Gli esami ematochimici mostrano una leucocitosi neutrofila, un marcato aumento della VES, della PCR e, a partire dalla seconda settimana di malattia, un incremento, talora notevole, delle piastrine. Anche le transaminasi [ALT e AST] risultano elevate. L’ecocardiografia, l’angio-TAC [o TAC cardiovascolare] e, dopo gli 8 anni, l’angio-RMN [o RMN cardiovascolare] sono esami da richiedere in quanto sono in grado di rilevare eventuali aneurismi coronarici.

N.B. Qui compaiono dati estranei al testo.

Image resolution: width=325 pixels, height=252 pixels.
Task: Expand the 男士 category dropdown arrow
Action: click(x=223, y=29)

La diagnosi è esclusivamente clinica. A tal riguardo per porre diagnosi di malattia di Kawasaki tipica è necessario che la febbre duri almeno 5 giorni e si associ ad almeno 4 dei 5 segni clinici tipici: congiuntivite, manifestazioni oro-labiali, linfoadenopatia latero-cervicale, esantema e manifestazioni delle estremità. Si parla di malattia di Kawasaki incompleta quando la febbre [di durata superiore a 4 giorni] si accompagna a 2 o 3 segni clinici tipici e si associa ad anomalie ecocardiografiche delle arterie coronarie. Si parla di malattia di Kawasaki atipica, quando la febbre [di durata superiore a 4 giorni] si accompagna a segni clinici inusuali per questa patologia [vomito, diarrea, dolori addominali, artralgie, tosse, rinite, paralisi facciale transitoria, ecc.] e si associa ad anomalie ecocardiografiche delle arterie coronariche. La diagnosi differenziale include l’infezione da Parvovirus B19, da virus di Epstein-Barr, da citomegalovirus, la scarlattina, la sindrome di Stevens-Johnson, la staphylococcal scalded skin syndrome, la poliarterite nodosa del lattante e la sindrome dello shock tossico.

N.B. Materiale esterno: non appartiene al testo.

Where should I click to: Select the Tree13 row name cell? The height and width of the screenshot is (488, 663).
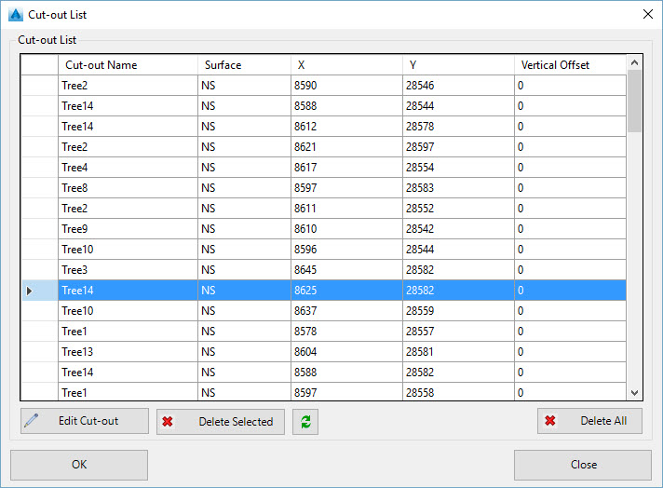[128, 352]
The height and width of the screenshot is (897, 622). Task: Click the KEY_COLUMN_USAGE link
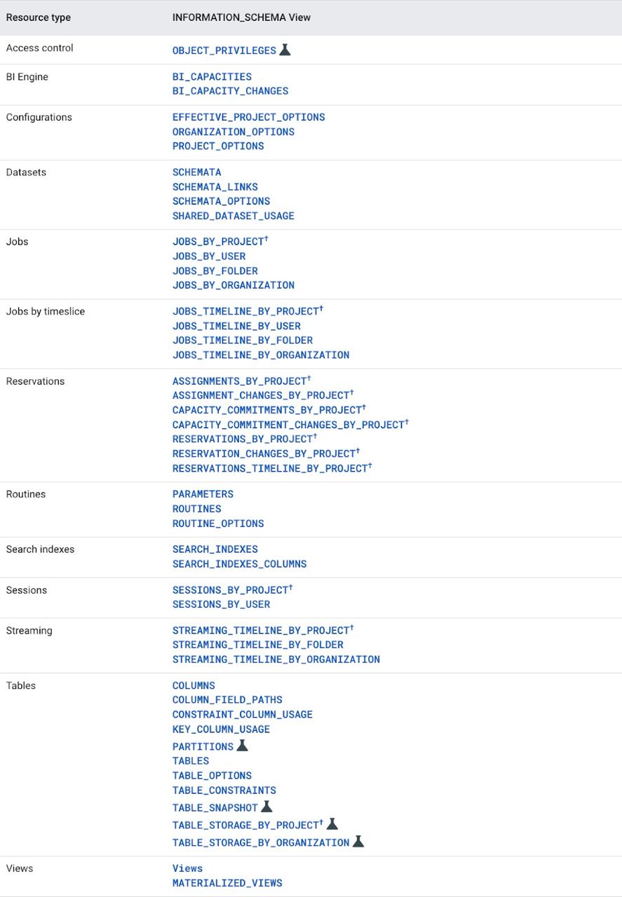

Il problema più serio per i bambini affetti da malattia di Kawasaki è il coinvolgimento dell’apparato cardiovascolare. Consiste fondamentalmente in aneurismi delle arterie coronarie che cominciano a svilupparsi durante la fase acuta della malattia e interessano il 15-25% dei bambini. L’incidenza di questi aneurismi viene ridotta a meno del 5% nel caso in cui i pazienti siano stati trattati con immunoglobuline endovena entro il decimo giorno dalla comparsa della febbre. Il decorso degli aneurismi coronarici va dalla risoluzione completa all’infarto miocardico che può essere fatale. Raramente gli aneurismi residuano quando la malattia di Kawasaki non c’è più. A conferma di quest’ultimo dato, molti infarti del miocardio che si verificano in un’età inconsueta sono spesso esiti di una malattia di Kawasaki che il paziente non ricorda o non sa di avere contratto. Tutto ciò obbliga ad una sorveglianza ecocardiografica non solo durante la malattia ma anche dopo la guarigione.

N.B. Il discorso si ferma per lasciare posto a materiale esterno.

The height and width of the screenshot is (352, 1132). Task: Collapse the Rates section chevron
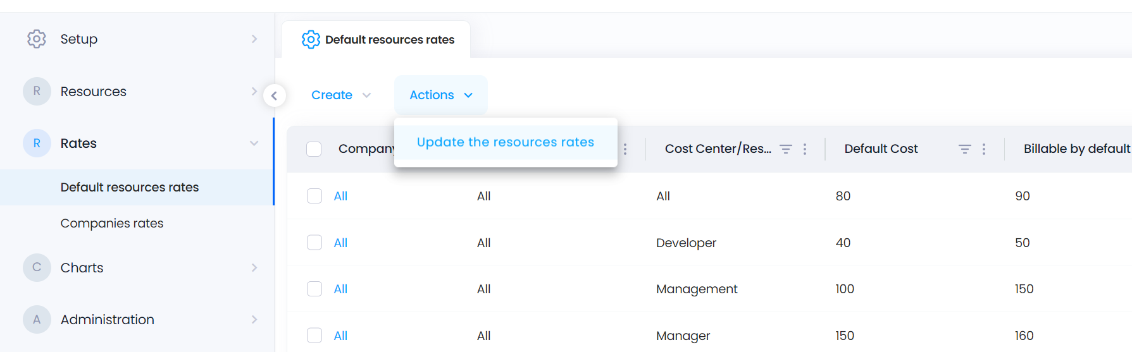coord(254,143)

La terapia della malattia di Kawasaki prevede l’utilizzo di immunoglobuline endovena e aspirina. Le immunoglobuline vanno somministrate ad alto dosaggio e preferibilmente nei primi 10 giorni di malattia. Le dosi dell’aspirina debbono essere elevate nella fase acuta [attività antinfiammatoria], basse durante la convalescenza [attività antiaggregante]. In seguito a questo trattamento che prevede le immunoglobuline, le vaccinazioni [se non ancora eseguite] contro il morbillo, la parotite epidemica, la rosolia e la varicella debbono essere posticipate di 12 mesi.